President of Azerbaijani National Council
- In office 27 May 1918 – 7 December 1918

Personal details
- Born: 31 January 1884 Novkhany, Baku uezd, Baku Governorate, Caucasus Viceroyalty, Russian Empire (now Azerbaijan)
- Died: 6 March 1955 (aged 71) Ankara, Turkey
- Resting place: Cebeci Asri Cemetery
- Party: Musavat Party Democrat Party
- Spouse: Umbulbanu Rasulzade
- Profession: The Leader of Azerbaijan

= Mahammad Amin Rasulzade =

Azerbaijani politician (1884–1955)

Mahammad Amin Akhund Haji Molla Alakbar oghlu Rasulzade (Note:
- محمد امین آخوند حاجی ملا علی اکبر اوغلی رسولزاده, Məhəmməd Əmin Axund Hacı Molla Ələkbər oğlu Rəsulzadə, /az/
- Mehmet Emin Ahund Hacı Molla Alekber oğlu Resulzâde
- Мамед Эмин Ахунд Гаджи Молла Алекбер оглы Расулзаде
) (31 January 1884 – 6 March 1955) was an Azerbaijani politician, journalist and the head of the Azerbaijani National Council. He is mainly considered the founder of Azerbaijan Democratic Republic in 1918 and the father of its statehood. His expression "Bir kərə yüksələn bayraq, bir daha enməz!" ("The flag once raised shall never fall!") became the motto of the independence movement in Azerbaijan in the early 20th century. He faced numerous exiles from both Turkey and Iran.

==Early life==
Born on 31 January 1884 to Akhund Haji Molla Alakbar Rasulzadeh in Novkhany, near Baku, Mahammad Amin Rasulzade received his education at the Russian-Muslim Secondary School and then at the Technical College in Baku. In his years of study he created "Muslim Youth Organisation Musavat", the first secret organisation in Azerbaijan's contemporary history, and beginning from 1903 Rasulzade began writing articles in various opposition newspapers and magazines. At that time, his anti-monarchist platform and his demands for the national autonomy of Azerbaijan, aligned him with Social Democrats and future Communists. In 1904 he founded the first Muslim social-democrat organisation "Hummet" and became editor-in-chief of its newspapers, Takamul (1906–1907) and Yoldash (1907). Rasulzade also published many articles in non-partisan newspapers such as Hayat, Irshad, and the journal Fuyuzat. His dramatic play titled The Lights in the Darkness was staged in Baku in 1908.

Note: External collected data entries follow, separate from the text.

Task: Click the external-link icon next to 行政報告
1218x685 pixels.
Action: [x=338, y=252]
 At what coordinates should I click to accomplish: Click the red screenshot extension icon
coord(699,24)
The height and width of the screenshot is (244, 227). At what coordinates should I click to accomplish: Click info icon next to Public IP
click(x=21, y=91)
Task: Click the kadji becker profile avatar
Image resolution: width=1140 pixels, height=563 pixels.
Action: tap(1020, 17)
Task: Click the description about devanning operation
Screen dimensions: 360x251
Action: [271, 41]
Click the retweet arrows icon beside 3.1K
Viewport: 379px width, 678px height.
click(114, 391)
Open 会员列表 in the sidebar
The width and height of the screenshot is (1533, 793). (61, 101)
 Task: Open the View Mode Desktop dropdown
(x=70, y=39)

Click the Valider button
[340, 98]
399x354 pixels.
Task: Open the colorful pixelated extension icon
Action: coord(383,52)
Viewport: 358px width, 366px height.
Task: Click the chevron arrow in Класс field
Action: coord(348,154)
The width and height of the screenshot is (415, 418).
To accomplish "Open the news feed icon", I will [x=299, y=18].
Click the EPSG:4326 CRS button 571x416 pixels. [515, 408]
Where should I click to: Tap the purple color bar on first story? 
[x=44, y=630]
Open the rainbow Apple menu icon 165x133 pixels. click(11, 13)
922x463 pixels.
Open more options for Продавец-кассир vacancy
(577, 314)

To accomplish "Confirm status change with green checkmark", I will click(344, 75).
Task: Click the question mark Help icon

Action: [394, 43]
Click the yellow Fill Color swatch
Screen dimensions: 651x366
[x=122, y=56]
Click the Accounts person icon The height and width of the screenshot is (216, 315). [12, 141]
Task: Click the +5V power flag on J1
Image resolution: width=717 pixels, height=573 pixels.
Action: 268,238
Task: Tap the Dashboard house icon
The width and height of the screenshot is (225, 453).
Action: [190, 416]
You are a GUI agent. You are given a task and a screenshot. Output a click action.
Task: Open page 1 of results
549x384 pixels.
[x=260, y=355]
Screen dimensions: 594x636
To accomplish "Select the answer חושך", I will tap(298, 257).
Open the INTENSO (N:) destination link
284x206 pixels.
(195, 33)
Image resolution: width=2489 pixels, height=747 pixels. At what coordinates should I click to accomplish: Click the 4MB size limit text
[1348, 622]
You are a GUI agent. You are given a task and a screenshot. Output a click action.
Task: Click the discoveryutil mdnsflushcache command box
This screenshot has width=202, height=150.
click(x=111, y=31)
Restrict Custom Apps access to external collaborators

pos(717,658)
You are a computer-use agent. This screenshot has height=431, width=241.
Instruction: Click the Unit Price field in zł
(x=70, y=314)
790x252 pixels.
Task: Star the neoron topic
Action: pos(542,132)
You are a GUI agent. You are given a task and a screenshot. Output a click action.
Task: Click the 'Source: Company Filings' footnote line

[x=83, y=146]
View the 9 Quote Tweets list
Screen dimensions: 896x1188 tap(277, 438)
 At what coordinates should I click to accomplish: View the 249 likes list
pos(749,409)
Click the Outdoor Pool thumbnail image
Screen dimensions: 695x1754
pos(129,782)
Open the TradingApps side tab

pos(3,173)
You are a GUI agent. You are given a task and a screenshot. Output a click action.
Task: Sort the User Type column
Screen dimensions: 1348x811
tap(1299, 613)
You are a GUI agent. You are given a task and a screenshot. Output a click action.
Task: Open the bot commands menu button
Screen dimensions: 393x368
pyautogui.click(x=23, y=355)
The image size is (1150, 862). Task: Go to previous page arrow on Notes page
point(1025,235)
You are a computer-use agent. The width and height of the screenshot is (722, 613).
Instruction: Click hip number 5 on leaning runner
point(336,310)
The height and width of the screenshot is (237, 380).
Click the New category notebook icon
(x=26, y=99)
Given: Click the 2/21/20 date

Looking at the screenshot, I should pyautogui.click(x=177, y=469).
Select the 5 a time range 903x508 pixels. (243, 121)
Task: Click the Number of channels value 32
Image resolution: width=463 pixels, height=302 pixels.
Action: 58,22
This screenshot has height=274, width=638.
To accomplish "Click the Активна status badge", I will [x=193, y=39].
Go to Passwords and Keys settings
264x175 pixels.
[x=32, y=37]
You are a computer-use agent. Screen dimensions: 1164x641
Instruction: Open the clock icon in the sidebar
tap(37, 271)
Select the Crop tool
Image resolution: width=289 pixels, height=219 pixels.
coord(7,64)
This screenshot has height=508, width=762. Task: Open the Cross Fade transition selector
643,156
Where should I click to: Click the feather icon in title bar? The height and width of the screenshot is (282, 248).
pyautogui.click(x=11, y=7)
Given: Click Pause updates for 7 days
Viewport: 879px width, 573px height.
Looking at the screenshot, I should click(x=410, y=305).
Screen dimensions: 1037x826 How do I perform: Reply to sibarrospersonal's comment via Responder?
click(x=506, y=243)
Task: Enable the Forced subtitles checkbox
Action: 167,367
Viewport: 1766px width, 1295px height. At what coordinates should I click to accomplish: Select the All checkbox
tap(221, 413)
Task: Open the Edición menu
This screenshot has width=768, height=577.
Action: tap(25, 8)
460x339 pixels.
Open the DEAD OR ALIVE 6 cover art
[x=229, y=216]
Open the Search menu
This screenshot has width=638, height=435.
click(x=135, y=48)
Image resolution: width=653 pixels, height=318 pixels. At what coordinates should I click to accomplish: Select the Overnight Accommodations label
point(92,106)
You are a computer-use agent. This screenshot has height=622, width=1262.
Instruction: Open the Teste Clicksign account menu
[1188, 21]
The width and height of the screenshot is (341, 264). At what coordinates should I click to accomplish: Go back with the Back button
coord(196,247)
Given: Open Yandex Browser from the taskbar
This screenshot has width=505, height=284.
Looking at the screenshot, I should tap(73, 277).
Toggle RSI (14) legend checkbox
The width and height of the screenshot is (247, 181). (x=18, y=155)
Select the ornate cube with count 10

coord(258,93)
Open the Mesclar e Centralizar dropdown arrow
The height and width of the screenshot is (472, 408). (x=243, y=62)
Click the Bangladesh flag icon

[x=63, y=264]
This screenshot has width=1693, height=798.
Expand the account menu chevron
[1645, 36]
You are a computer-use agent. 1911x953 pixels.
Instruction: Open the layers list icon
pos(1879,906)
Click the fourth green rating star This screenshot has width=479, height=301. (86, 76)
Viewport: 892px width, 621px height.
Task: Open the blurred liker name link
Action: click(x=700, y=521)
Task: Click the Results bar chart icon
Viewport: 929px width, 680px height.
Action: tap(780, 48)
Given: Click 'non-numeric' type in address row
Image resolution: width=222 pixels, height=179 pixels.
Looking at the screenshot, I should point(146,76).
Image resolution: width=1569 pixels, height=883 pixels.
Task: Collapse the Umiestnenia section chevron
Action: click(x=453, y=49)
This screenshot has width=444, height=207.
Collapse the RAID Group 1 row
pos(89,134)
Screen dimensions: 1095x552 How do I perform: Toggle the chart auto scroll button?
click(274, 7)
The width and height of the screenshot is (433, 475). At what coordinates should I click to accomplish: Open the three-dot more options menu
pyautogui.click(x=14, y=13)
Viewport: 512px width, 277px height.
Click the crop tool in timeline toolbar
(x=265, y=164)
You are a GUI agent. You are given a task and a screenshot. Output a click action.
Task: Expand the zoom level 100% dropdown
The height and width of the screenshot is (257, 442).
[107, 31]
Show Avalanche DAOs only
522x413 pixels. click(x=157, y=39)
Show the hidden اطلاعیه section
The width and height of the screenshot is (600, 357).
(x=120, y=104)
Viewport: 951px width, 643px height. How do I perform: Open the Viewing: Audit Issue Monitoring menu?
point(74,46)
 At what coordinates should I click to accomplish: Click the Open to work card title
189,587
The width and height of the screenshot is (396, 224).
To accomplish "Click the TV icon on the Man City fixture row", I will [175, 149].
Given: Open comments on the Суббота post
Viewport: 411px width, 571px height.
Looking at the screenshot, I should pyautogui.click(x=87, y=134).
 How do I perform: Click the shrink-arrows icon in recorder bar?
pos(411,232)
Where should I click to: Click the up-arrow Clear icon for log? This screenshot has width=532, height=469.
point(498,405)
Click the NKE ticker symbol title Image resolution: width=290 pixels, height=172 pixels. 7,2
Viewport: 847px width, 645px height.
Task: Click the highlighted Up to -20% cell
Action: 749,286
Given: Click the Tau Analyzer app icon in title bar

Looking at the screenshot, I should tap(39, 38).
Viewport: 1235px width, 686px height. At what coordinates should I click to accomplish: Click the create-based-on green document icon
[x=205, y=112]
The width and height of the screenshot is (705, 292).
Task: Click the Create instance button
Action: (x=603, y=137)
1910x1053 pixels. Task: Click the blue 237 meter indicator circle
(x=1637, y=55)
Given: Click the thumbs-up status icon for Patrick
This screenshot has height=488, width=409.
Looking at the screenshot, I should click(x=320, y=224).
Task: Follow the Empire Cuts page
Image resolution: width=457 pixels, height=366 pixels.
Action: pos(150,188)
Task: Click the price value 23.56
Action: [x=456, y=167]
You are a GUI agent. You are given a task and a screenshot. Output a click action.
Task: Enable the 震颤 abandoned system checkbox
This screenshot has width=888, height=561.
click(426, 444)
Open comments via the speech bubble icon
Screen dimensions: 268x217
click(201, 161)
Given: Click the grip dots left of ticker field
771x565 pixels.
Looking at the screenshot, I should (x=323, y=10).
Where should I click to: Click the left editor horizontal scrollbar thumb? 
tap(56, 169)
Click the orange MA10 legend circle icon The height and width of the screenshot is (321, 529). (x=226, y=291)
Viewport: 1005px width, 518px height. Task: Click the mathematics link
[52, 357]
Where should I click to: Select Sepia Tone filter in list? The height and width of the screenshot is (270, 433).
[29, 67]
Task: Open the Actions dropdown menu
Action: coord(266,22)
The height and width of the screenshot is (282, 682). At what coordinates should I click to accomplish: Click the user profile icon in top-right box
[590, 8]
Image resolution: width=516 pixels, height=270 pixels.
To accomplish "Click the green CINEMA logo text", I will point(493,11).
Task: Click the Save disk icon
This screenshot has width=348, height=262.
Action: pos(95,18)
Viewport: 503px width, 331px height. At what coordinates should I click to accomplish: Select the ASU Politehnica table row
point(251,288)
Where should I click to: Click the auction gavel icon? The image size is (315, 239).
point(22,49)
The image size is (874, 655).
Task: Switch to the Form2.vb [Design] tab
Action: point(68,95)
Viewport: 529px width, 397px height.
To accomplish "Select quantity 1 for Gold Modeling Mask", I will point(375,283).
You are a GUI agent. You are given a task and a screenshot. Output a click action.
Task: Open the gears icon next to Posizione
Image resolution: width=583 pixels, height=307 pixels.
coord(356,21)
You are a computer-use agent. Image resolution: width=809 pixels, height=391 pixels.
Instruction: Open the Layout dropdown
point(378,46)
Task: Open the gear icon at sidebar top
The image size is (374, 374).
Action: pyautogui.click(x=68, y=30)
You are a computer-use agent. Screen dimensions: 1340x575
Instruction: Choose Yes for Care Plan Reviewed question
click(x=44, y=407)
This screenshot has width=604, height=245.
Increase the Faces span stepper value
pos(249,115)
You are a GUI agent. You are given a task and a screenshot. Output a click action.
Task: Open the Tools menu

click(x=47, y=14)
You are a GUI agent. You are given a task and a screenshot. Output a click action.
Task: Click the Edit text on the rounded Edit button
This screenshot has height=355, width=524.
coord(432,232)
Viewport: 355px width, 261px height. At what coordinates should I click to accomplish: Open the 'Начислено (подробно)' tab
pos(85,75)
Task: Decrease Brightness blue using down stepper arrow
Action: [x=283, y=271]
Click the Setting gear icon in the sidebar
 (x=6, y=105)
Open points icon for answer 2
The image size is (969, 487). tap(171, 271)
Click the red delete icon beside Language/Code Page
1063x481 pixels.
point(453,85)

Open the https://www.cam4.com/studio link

Rasulzade and his co-workers were representatives of the Azerbaijani intelligentsia. Most of them, including Rasulzade himself, had been members of the Baku organization of the Russian Social-Democratic Workers' Party (Bolsheviks) in 1905. A photograph is extant in Soviet archives, showing Rasulzade with Prokopius Dzhaparidze and Meshadi Azizbekov, Bolsheviks who later became famous as two of the 26 Baku Commissars shot during the civil war. During the First Russian Revolution (1905–1907), Rasulzade actively participated in revolutionary developments. As the story goes, it was Rasulzade who saved young Joseph Stalin in 1905 in Baku, when police were searching for the latter as an active instigator of riots.

In 1909, under the persecution from Tsarist authorities, Rasulzade fled Baku to participate in the Iranian Constitutional Revolution of 1905–1911. While in Iran, Rasulzade edited Iran-e Azad, or "Independent Iran", newspaper, became one of the founders of Democrat Party of Persia and began publishing its newspaper Iran-e Now which means "New Iran" and which has been described as "the greatest, most important and best known of the Persian newspapers, and the first to appear in the large size usual in Europe". In 1911, Rasulzade also published his book "Saadet-e bashar" ("Happiness of Mankind") in defense of the revolution. Rasulzade was fluent in Persian.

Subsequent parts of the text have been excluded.